***** Texto para análise

Quem é Rei não perde a Majestade, sua presença continua marcante

Dª Dalva, por ocasião do reencontro do 80 anos da Escola Valentim Gentil

Dª Dalva, na década de 1960, época em que já era Diretora da Escola

O Francês, com maiúscula, pois era nome de disciplina escolar, era uma matéria de grande importância no currículo de então. Já começava na 1ª série, acompanhava o aluno até à 4ª série do ginásio; e se o aluno seguisse o colegial, tanto o Científico como o Clássico, o Francês iria acompanha-lo nos 3 anos de curso. E eram 3 aulas por semana! Com uma professora bem formada e rigorosa como dona Dalva, o jeito era aprender. Quem gostava da matéria se esbaldava, logo estava lendo, escrevendo e falando a língua francesa. Os que não gostavam ou eram indiferentes, assim mesmo aprendiam muita coisa. Tanto assim que quando encontro velhos amigos, que não eram muito chegados no francês, todos eles foram capazes de relembrar poemas, frases, canções que aprenderam com Dona Dalva.

Era o ensino de então, era a escola pública fantástica do nosso tempo. Os que tinham maior atração por matemática, física, química, ou por história, geografia, ciências, e se dedicavam, tornaram-se ótimos alunos em seus cursos universitários e excelentes profissionais. Temos exemplos de excelentes alunos do Valentim Gentil que se destacaram no meio acadêmico e nas profissões que abraçaram, como é o caso do Adelino Pereira Filho, o Adelininho, como é chamado  carinhosamente, brilhante no campo da medicina nuclear; Ernesto Furlan, irmão do Geraldo, que, em vida, foi um grande odontólogo, dentista de profissão e grande pesquisador no campo dos experimentos odontológicos, onde fez nome e angariou seguidores; tivemos muito itapolitano fazendo bonito por este mundão a fora.

**********

**Exercícios propostos**
1: No texto sobre Dona Dalva, quantas aulas de Francês havia por semana?
2: Cite as matérias que, segundo o texto sobre Dona Dalva, atraíam mais alguns alunos, além do Francês.
3: Escreva a continuação do texto sobre Dona Dalva, começando logo depois da última frase.

***** Dados fornecidos

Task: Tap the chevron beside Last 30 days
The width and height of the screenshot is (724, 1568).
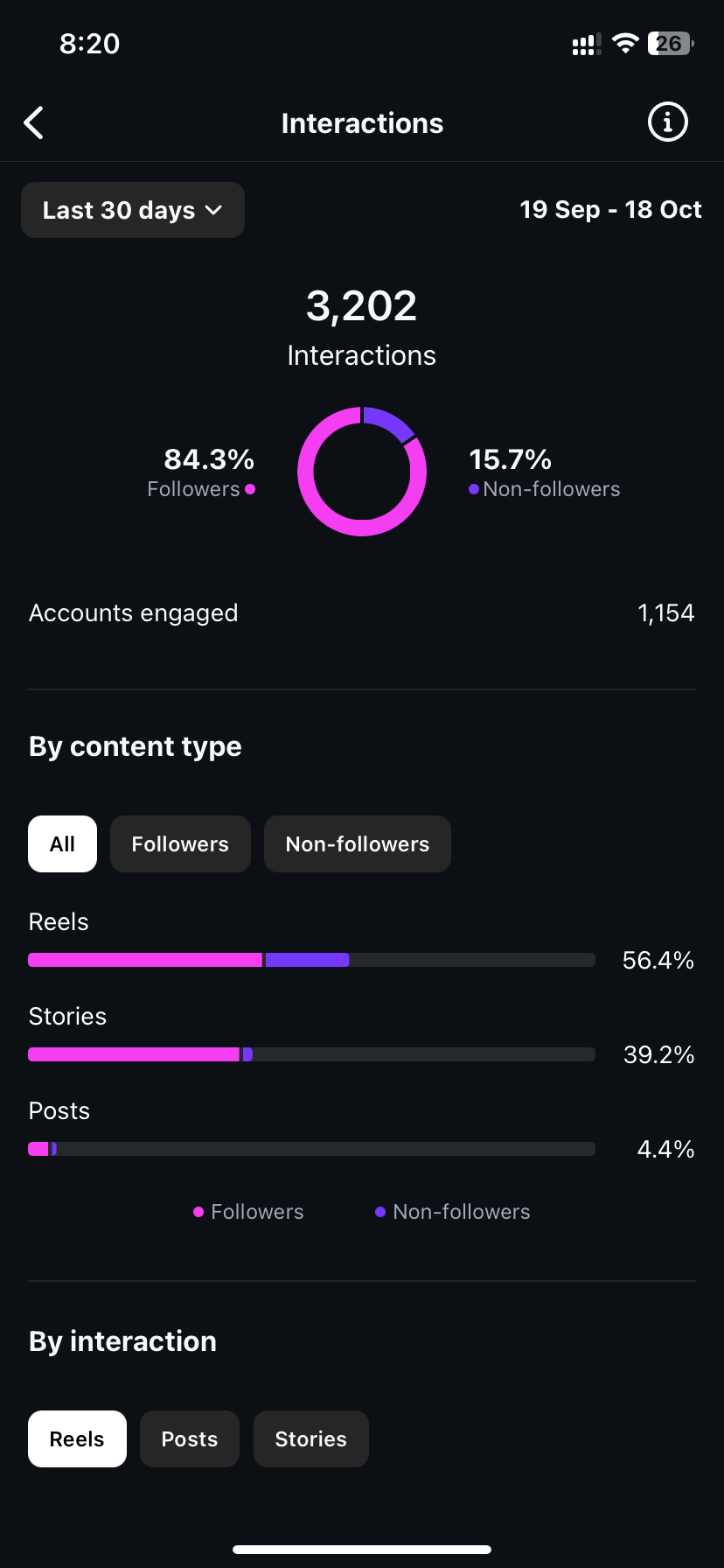Action: [214, 210]
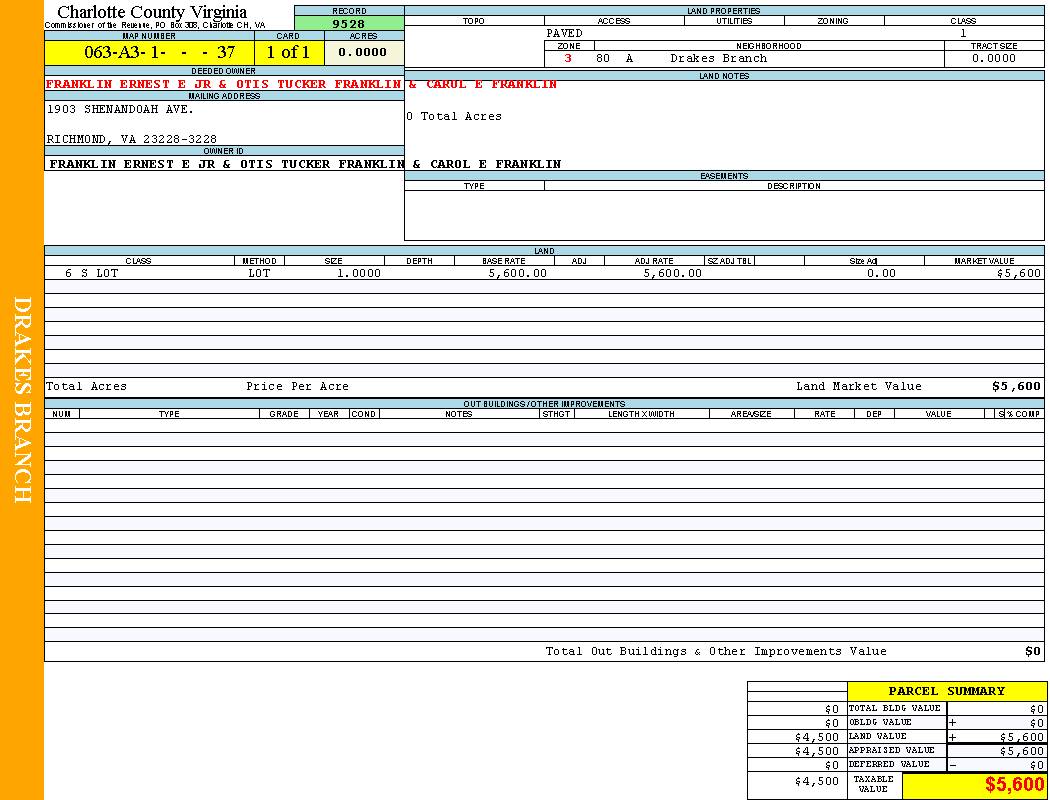Image resolution: width=1050 pixels, height=800 pixels.
Task: Select the land size 1.0000 cell
Action: click(x=359, y=273)
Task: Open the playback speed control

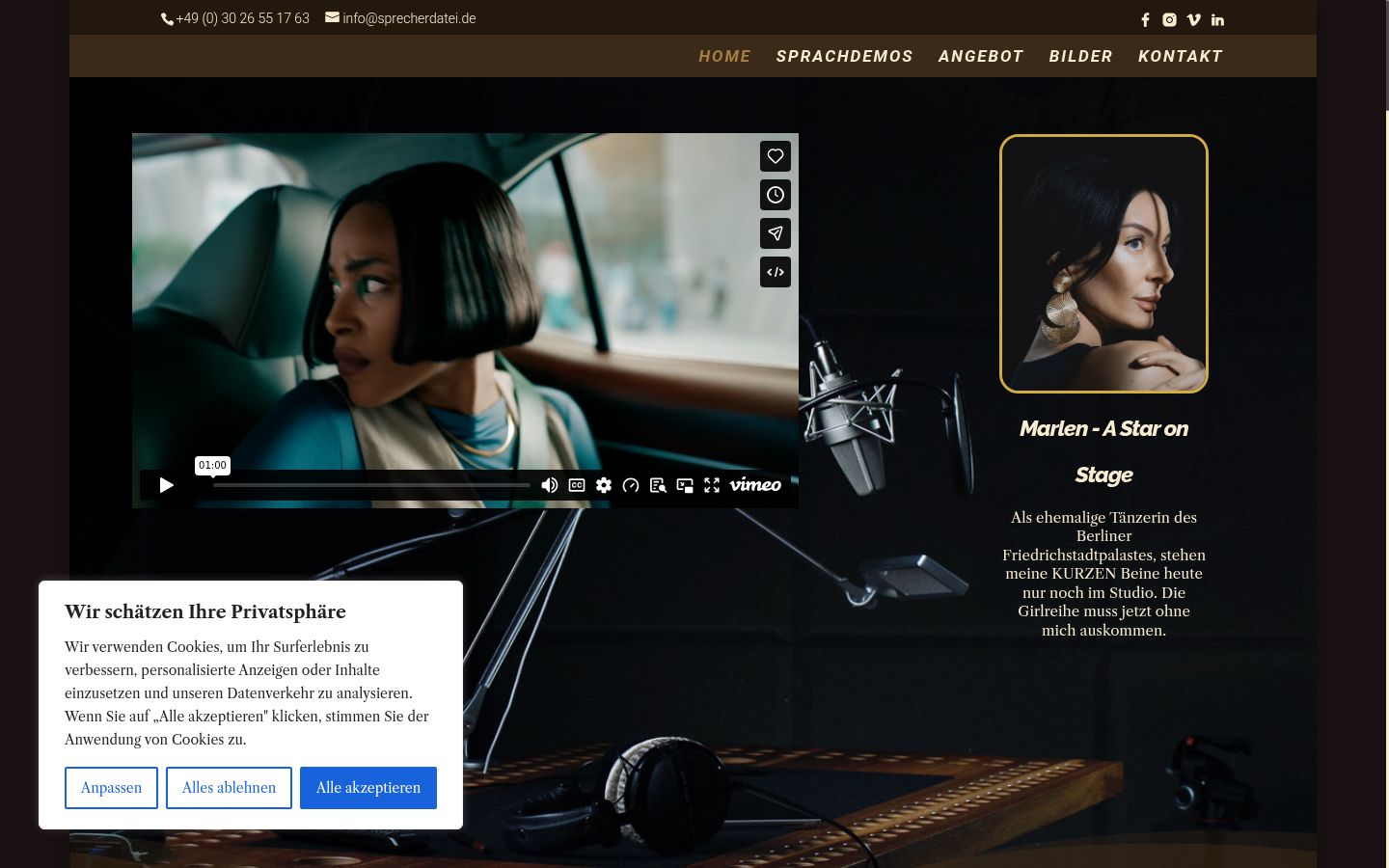Action: pyautogui.click(x=631, y=485)
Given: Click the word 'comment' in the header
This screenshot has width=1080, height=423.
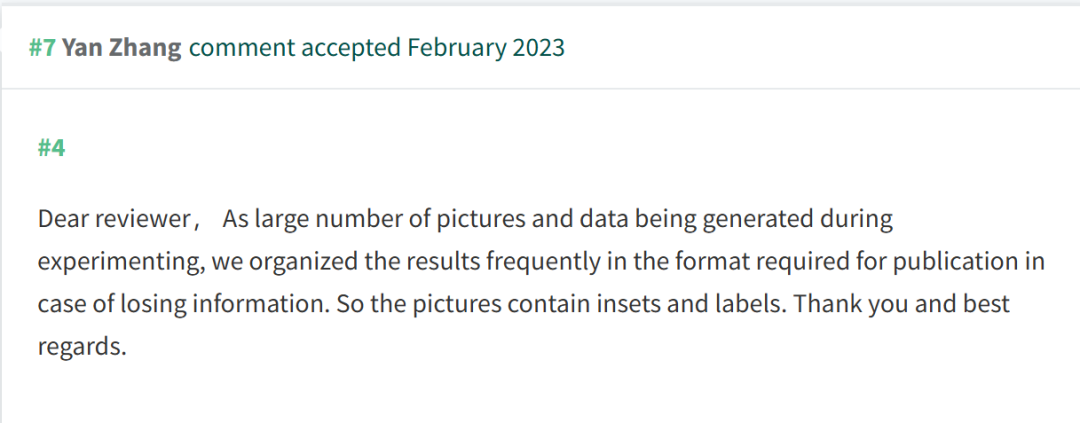Looking at the screenshot, I should coord(242,48).
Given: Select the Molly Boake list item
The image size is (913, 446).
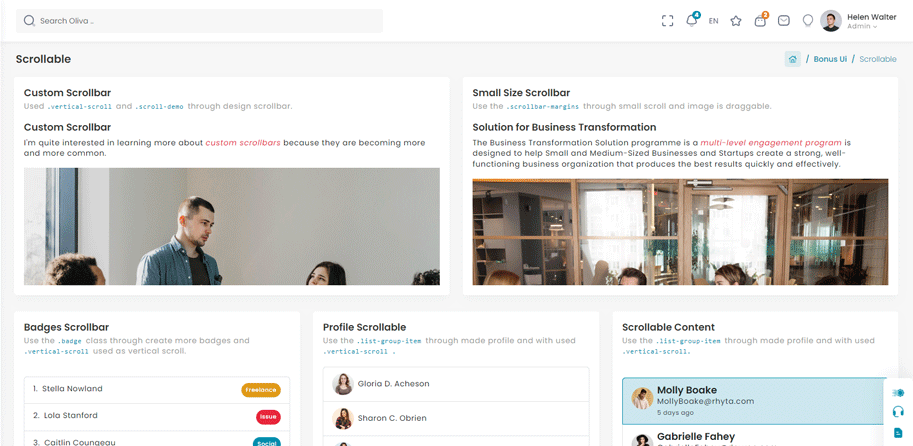Looking at the screenshot, I should click(755, 401).
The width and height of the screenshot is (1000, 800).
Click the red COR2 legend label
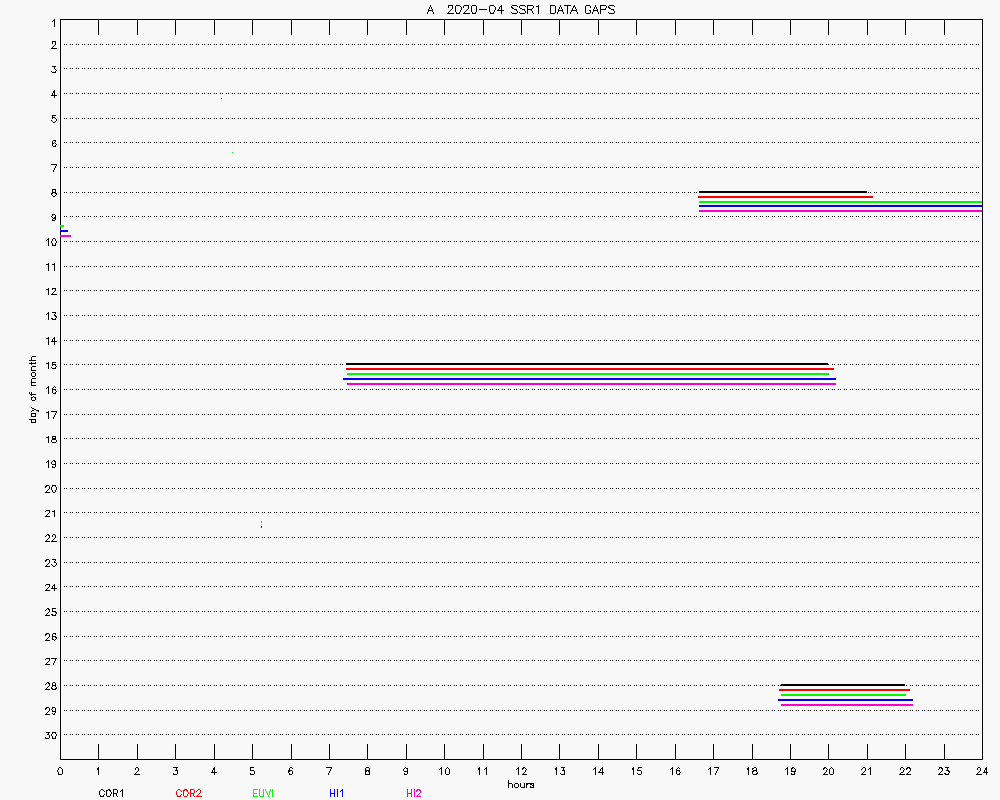[188, 793]
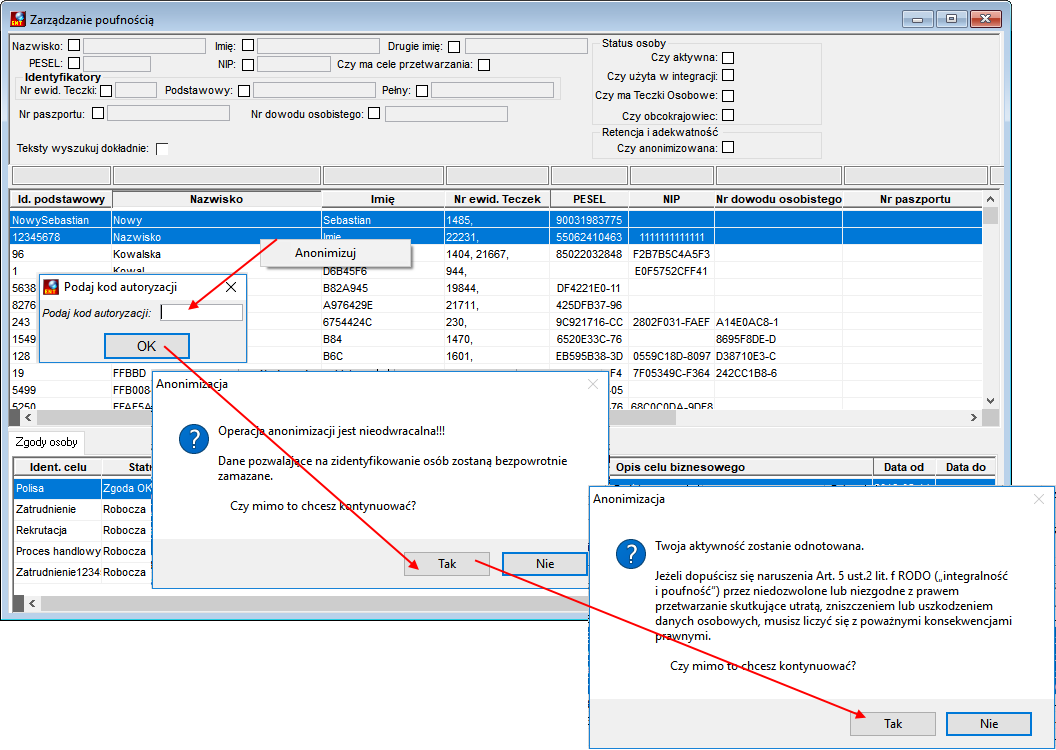Viewport: 1056px width, 750px height.
Task: Click the table's vertical scrollbar up arrow
Action: [990, 199]
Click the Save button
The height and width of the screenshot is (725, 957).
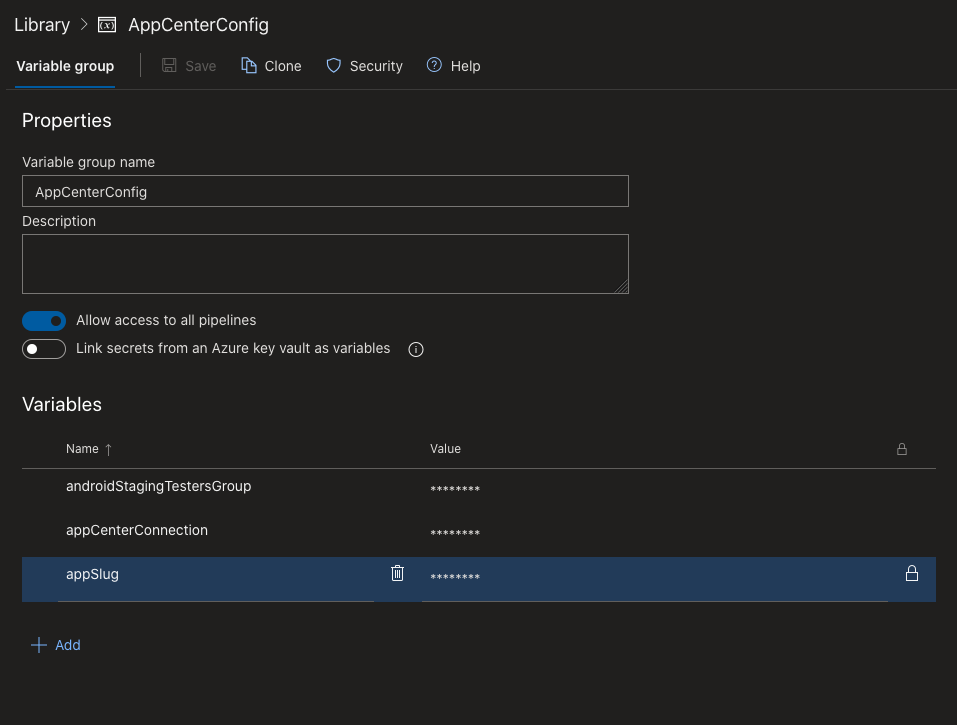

**********

**Respostas**
1: Três aulas por semana.

2: Matemática, física, química, história, geografia e ciências.

3:
Outro dia, conversando com o Carlinhos Gigliotti, filho da terra, que hoje é comerciante conhecido na Santa Ifigênnia, em São Paulo, fazíamos a hora da saudade, enveredávamos pelas reminiscências da nossa antiga Itápolis e ele comentou: “Às vezes meus filhos me perguntam de onde vem meu gosto por música clássica, minha paciência de ficar ouvindo todo um concerto de Beethoven, uma sinfonia de Mozart... E eu respondo: na minha terra tocavam estes grandes músicos, estes gênios da criação musical, no serviço de alto-falantes, na Rádio Difusora de lá”. E aí eu emendei: “na torre da Igreja, na hora do Ângelus, um alto-falante potente tocava a Ave Maria de Gounod ou de Schubert,,, e depois dela, algumas peças musicais maravilhosas”

Frei Elias Hupp, 11º Vigário da Paróquia do Divino Espírito Santo

Itápolis tinha destas coisas. O Frei Matheus, um frade que só mexia com pequenos serviços na nossa Matriz, na época do Frei Elias e do Frei Edvino, o Frei Matheus, grandalhão e bonachão, que um dia os coroinhas flagraram com uma bituca de cigarro escondida no capuz da\  batina, o frei instalou um alto-falante enorme em cada torre, de onde espalhava grandes peças musicais. Eu ficava recostado ao parapeito da nossa varanda, desde as 6 da tarde, ouvindo o Traumereis, de Schumann, a Serenata de Schubert, o Concerto nº 1 de Tchaikovsky, a Meditação de Mascagni... e não adiantava minha mãe chamar pra ir jantar que, enquanto o Frei Matheus não desligasse aquele som maravilhoso, ninguém me tirava dali.

E este repertório continuou nos nossos ouvidos pelo Serviço de Alto-Falante e pela deliciosa ZYQ-4, Rádio Difusora de Itápolis, que abria uma seleção de clássicos famosos logo depois da “Hora da Ave Maria”. Tudo isto tinha muito a ver com o ensino de Música e Canto Orfeônico que se ministrava no nosso “Valentim Gentil”, primeiro sob a batuta da Professora Dona Joanita Vanicore Senatores e mais tarde pelo genial e excelente mestre e maestro José Toledo de Mendonça.

Terra que tem tradição no bom ensino, na boa música, no trato da cultura e das artes, Itápolis não pode se desviar deste caminho. Tem tudo para honrar esta tradição: gente inteligente, criativa, amante da cultura aí não falta.